GOAL OF THE EXERCISE:
Down to the last character, repeat the data that follows.

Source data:

----

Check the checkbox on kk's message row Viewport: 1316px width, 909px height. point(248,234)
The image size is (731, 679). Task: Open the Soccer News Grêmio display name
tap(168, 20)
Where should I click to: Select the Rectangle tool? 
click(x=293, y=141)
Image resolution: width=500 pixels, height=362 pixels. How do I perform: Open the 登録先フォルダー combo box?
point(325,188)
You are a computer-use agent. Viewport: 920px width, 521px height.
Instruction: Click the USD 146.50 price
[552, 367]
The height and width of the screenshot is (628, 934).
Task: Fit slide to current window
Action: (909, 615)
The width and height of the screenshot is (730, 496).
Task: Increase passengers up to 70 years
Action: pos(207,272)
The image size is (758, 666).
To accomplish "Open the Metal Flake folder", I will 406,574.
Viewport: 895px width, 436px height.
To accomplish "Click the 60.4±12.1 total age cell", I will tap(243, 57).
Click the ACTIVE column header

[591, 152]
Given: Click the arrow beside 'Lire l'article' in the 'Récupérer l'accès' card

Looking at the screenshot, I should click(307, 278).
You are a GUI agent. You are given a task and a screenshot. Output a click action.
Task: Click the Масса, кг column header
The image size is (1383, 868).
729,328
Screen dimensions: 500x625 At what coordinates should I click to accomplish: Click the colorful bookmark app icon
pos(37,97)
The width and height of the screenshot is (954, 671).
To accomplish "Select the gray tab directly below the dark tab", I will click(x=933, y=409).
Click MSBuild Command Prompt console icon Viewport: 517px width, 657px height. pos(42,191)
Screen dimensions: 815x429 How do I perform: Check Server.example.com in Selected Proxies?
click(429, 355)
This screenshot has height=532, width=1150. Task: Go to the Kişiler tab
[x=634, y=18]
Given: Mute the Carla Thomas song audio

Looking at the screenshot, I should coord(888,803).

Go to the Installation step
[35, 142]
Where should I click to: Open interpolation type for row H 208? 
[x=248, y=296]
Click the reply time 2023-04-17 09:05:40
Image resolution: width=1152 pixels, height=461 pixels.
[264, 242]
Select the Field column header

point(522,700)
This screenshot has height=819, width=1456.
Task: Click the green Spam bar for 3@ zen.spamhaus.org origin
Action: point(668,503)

----

TASK ANSWER:
Check the checkbox on kk's message row Viewport: 1316px width, 909px height. point(248,234)
The image size is (731, 679). Task: Open the Soccer News Grêmio display name
tap(168, 20)
Where should I click to: Select the Rectangle tool? 
click(x=293, y=141)
Image resolution: width=500 pixels, height=362 pixels. How do I perform: Open the 登録先フォルダー combo box?
point(325,188)
You are a computer-use agent. Viewport: 920px width, 521px height.
Instruction: Click the USD 146.50 price
[552, 367]
The height and width of the screenshot is (628, 934).
Task: Fit slide to current window
Action: (909, 615)
The width and height of the screenshot is (730, 496).
Task: Increase passengers up to 70 years
Action: pos(207,272)
The image size is (758, 666).
To accomplish "Open the Metal Flake folder", I will 406,574.
Viewport: 895px width, 436px height.
To accomplish "Click the 60.4±12.1 total age cell", I will tap(243, 57).
Click the ACTIVE column header

[591, 152]
Given: Click the arrow beside 'Lire l'article' in the 'Récupérer l'accès' card

Looking at the screenshot, I should click(307, 278).
You are a GUI agent. You are given a task and a screenshot. Output a click action.
Task: Click the Масса, кг column header
The image size is (1383, 868).
729,328
Screen dimensions: 500x625 At what coordinates should I click to accomplish: Click the colorful bookmark app icon
pos(37,97)
The width and height of the screenshot is (954, 671).
To accomplish "Select the gray tab directly below the dark tab", I will click(x=933, y=409).
Click MSBuild Command Prompt console icon Viewport: 517px width, 657px height. pos(42,191)
Screen dimensions: 815x429 How do I perform: Check Server.example.com in Selected Proxies?
click(429, 355)
This screenshot has height=532, width=1150. Task: Go to the Kişiler tab
[x=634, y=18]
Given: Mute the Carla Thomas song audio

Looking at the screenshot, I should coord(888,803).

Go to the Installation step
[35, 142]
Where should I click to: Open interpolation type for row H 208? 
[x=248, y=296]
Click the reply time 2023-04-17 09:05:40
Image resolution: width=1152 pixels, height=461 pixels.
[264, 242]
Select the Field column header

point(522,700)
This screenshot has height=819, width=1456.
Task: Click the green Spam bar for 3@ zen.spamhaus.org origin
Action: point(668,503)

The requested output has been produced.